The New York Times can do this. Most news organizations cannot. A local paper in the Midwest, a regional TV station, a mid-size digital outlet – they don’t have the resources to litigate against OpenAI. They don’t have the lobbyists to shape AI legislation. And the suggestion that they should “deal carefully” with AI companies assumes they’re at the table in the first place. Most of them aren’t being offered a deal at all. Their work is being taken anyway, without so much as a courtesy email.
Sulzberger acknowledged this gap, at least in part. He noted that less than half of one percent of the nearly $350 billion invested in AI last year has gone toward compensating the creators whose work powers these models. That’s not an oversight — it’s a choice. And the organizations with the least leverage are the ones being squeezed the hardest.
The honest answer to “what should smaller newsrooms do?” isn’t a satisfying one. Collective action helps, which is why the coalition of publishers developing shared AI licensing standards is worth watching. But it’s slow, and the technology isn’t waiting around.
What also worries me is that after talking to some digital producers in mid-size markets, I find that AI adoption is underway in some newsrooms with little consideration of the long-term consequences.
And what I keep coming back to is Sulzberger’s phrase about producing journalism “so distinctive it has its own gravity.”
That’s the part of the speech that doesn’t require a legal team. It requires a commitment to original reporting, which is the kind of work that can only exist because a journalist went somewhere, talked to someone, built trust over time, and brought back something no algorithm could have produced. OpenAI credited the news organizations whose information it cited in just one percent of responses. The other 99 percent? Presented as if the AI thought of it.
Sulzberger is right that the industry has been too quiet and too passive. He’s right that the behavior of AI companies around intellectual property is hard to defend. I say all of this as someone who genuinely thinks AI is one of the most important developments of our professional lifetimes.

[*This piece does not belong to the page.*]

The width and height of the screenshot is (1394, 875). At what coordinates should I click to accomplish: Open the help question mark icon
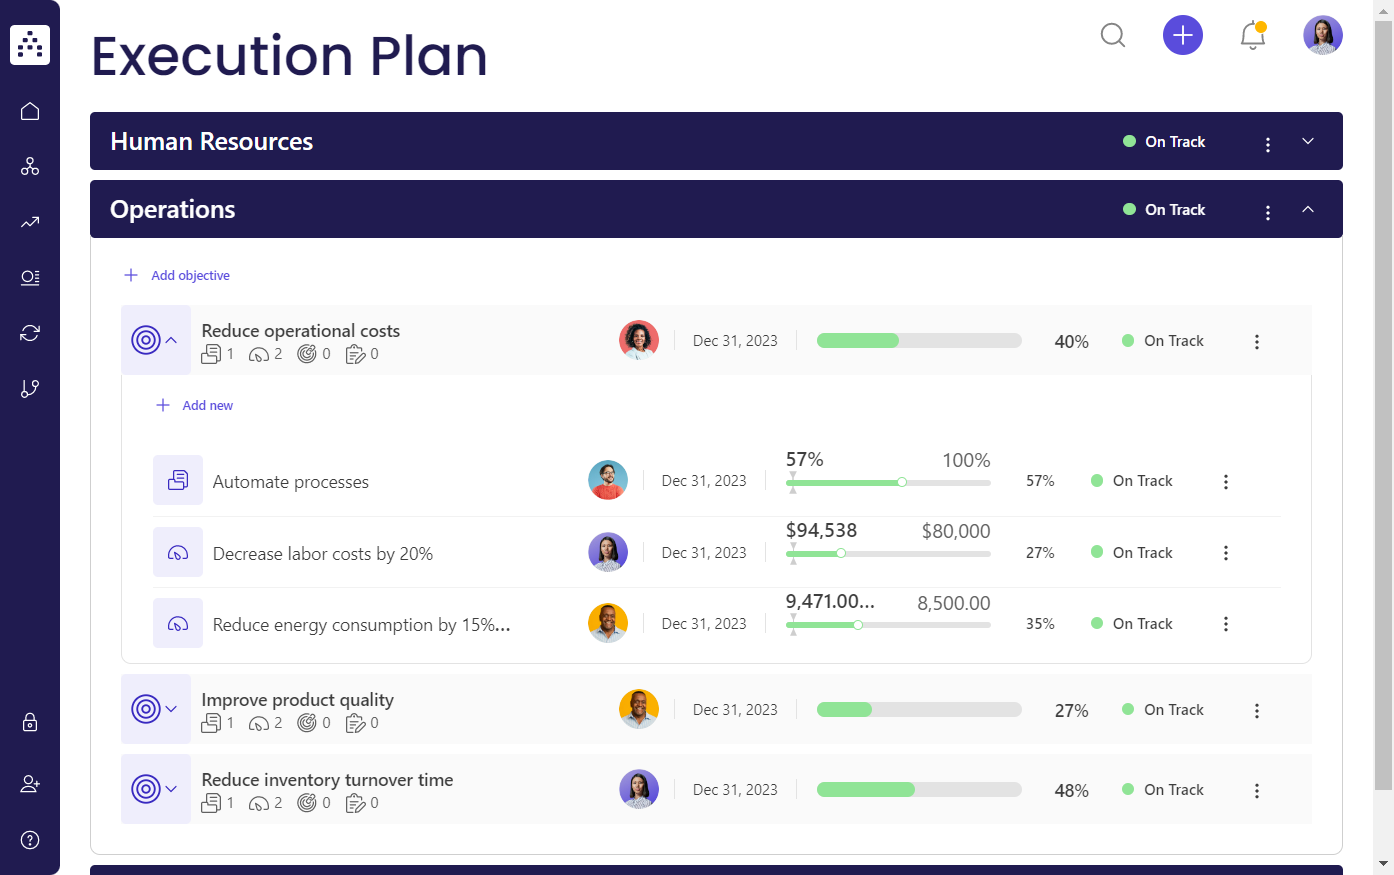[x=30, y=840]
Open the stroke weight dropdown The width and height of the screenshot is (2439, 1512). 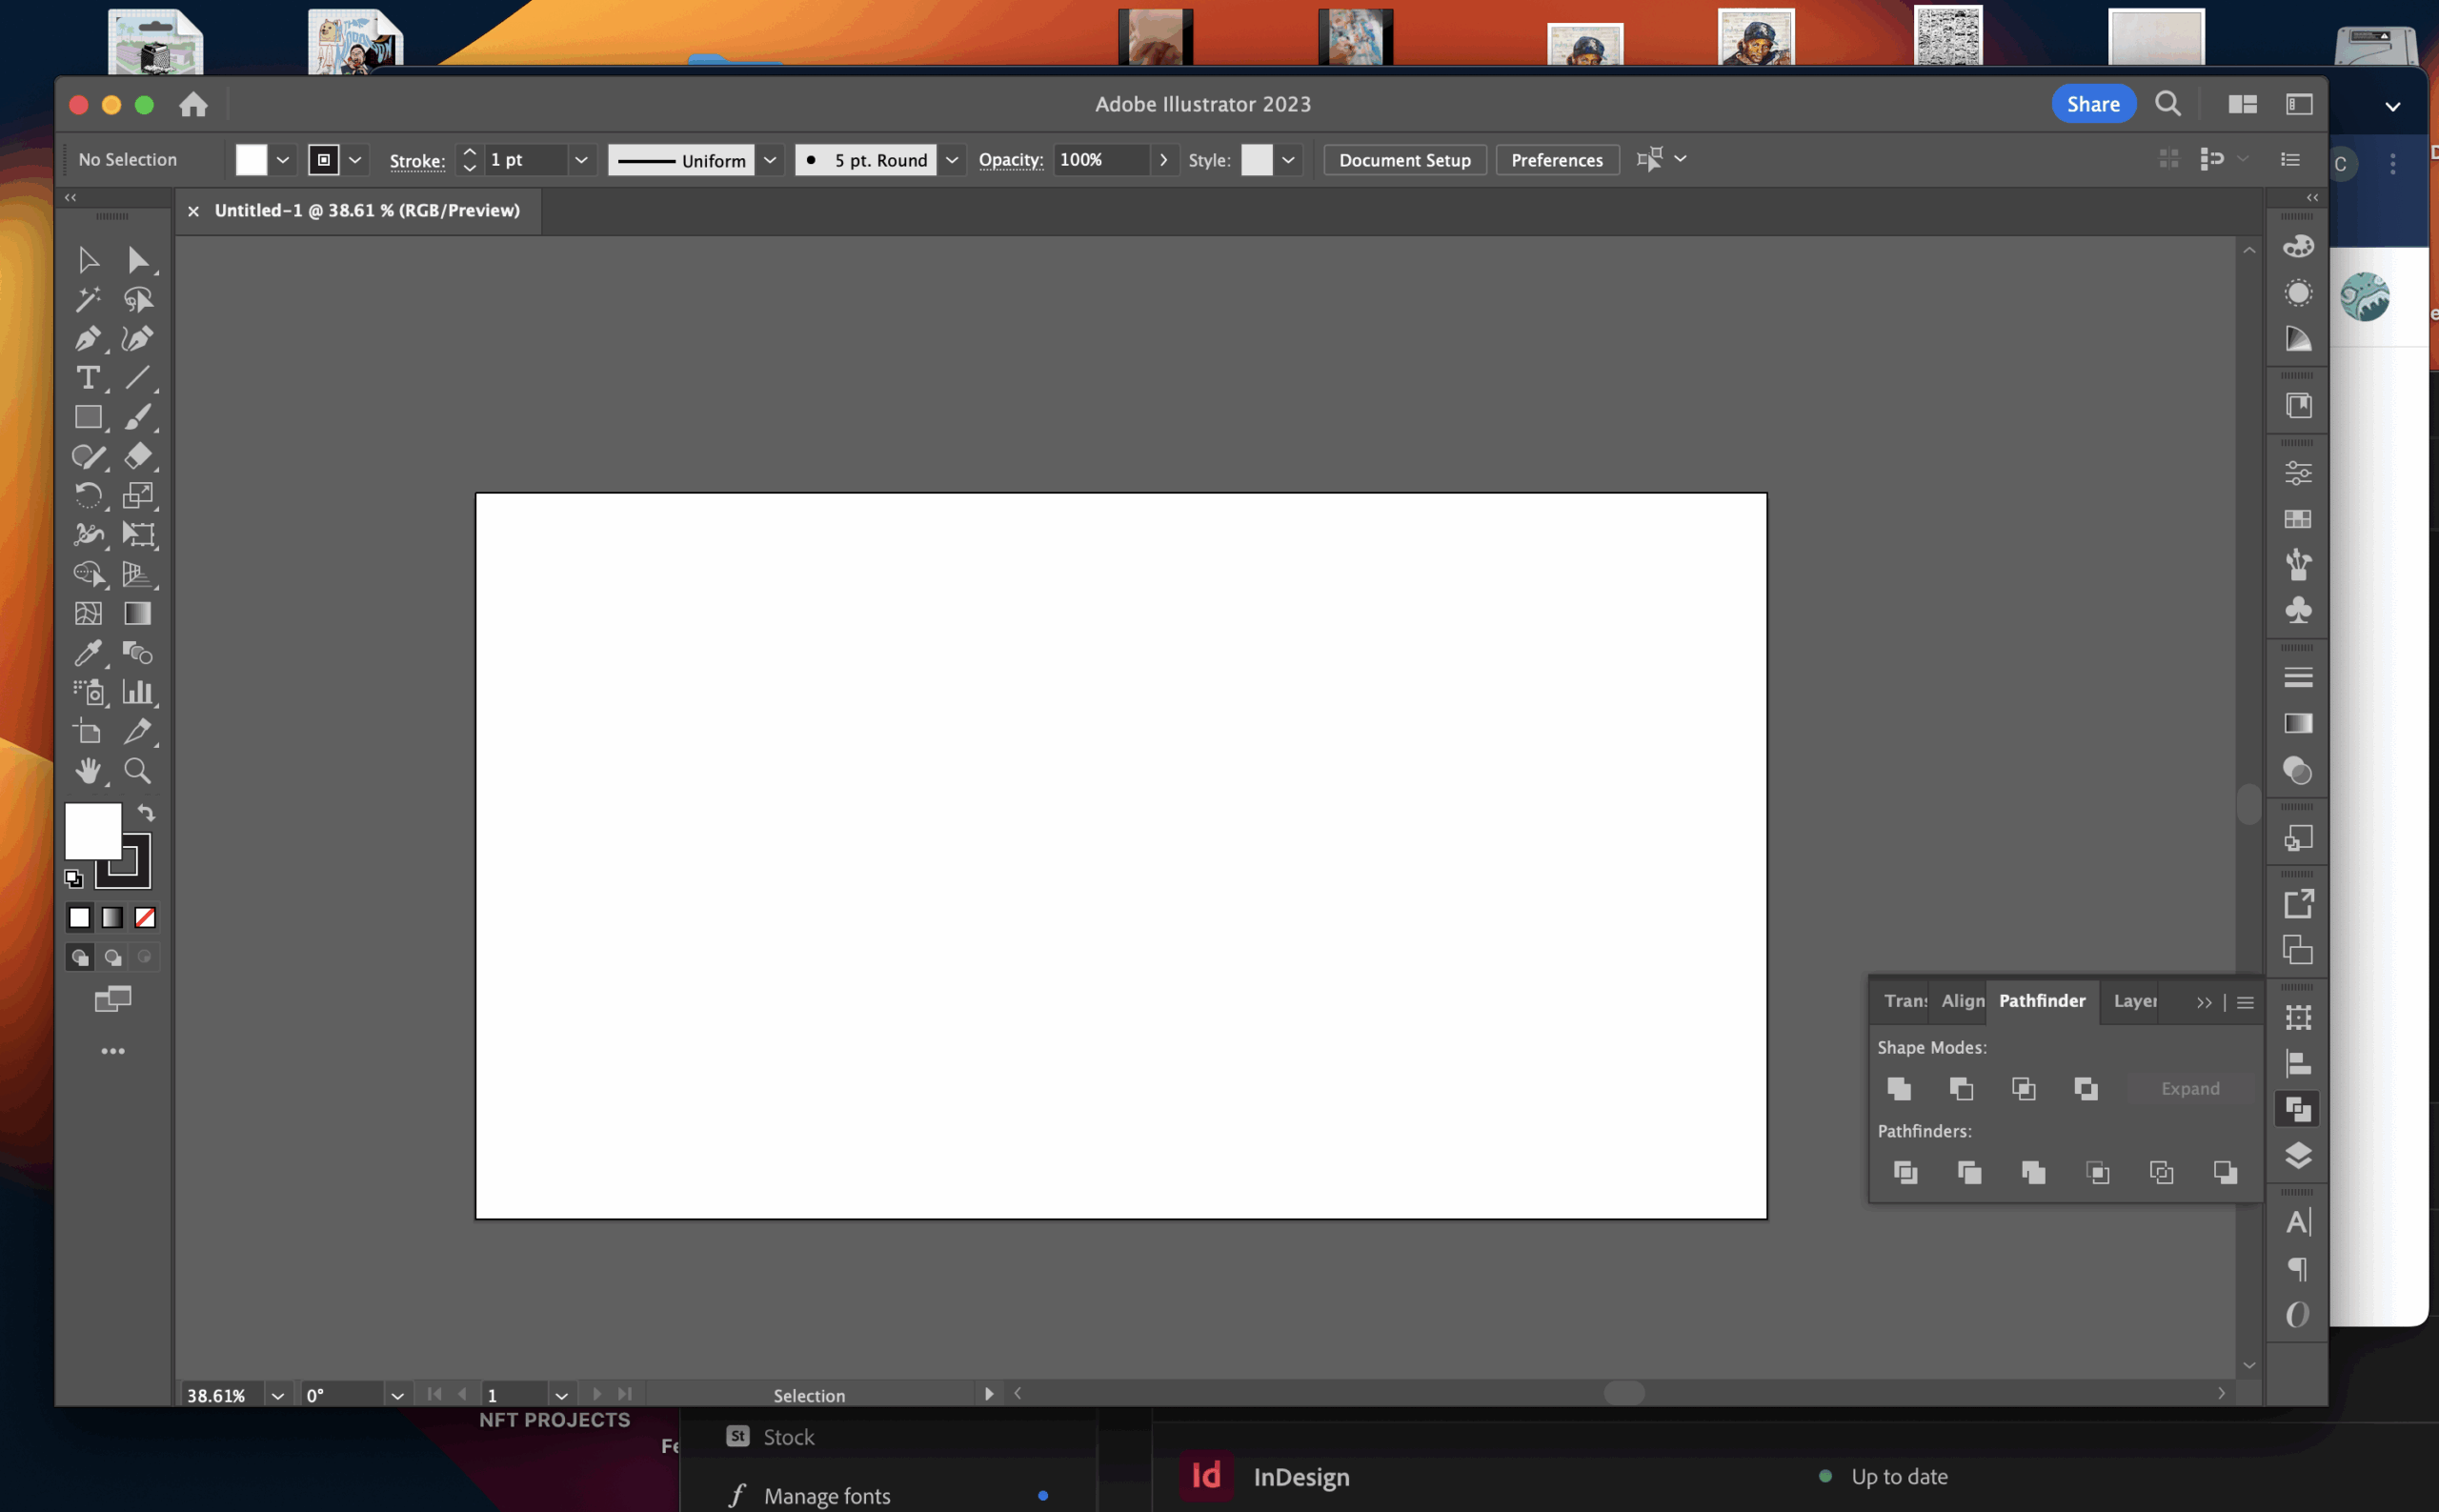click(x=582, y=159)

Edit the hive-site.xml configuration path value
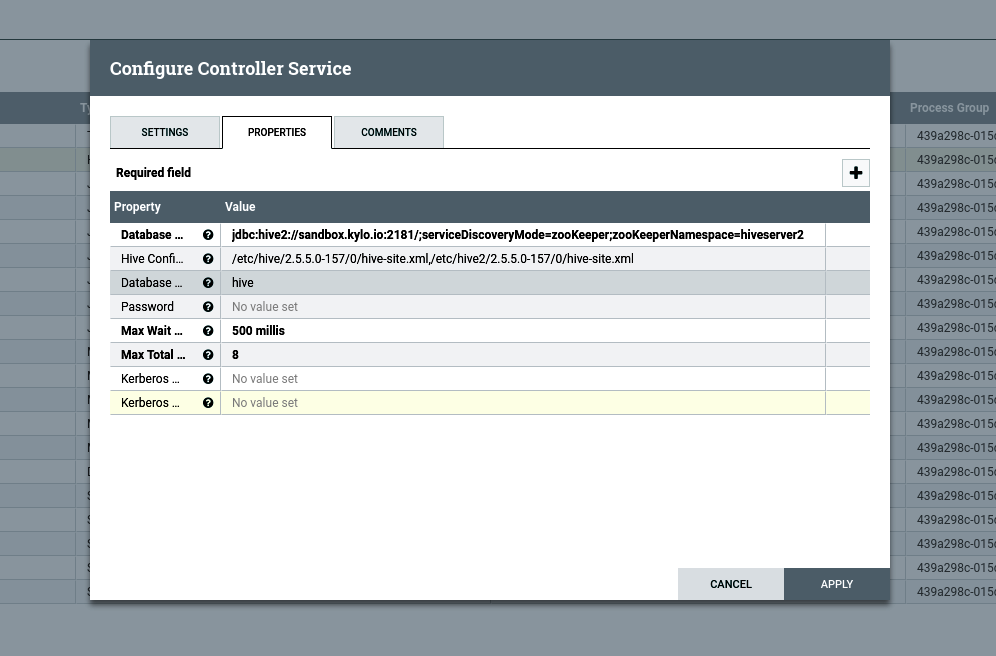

At the close of his speech, Sulzberger invoked the old Silicon Valley mantra that “information wants to be free.” Many in journalism bought into it during the last disruption, to their lasting regret. He reminded the audience that the tech philosopher Stewart Brand, who coined the phrase, actually said more: “Information wants to be expensive, because it’s so valuable – the right information in the right place just changes your life.”
Something so valuable needs to be protected.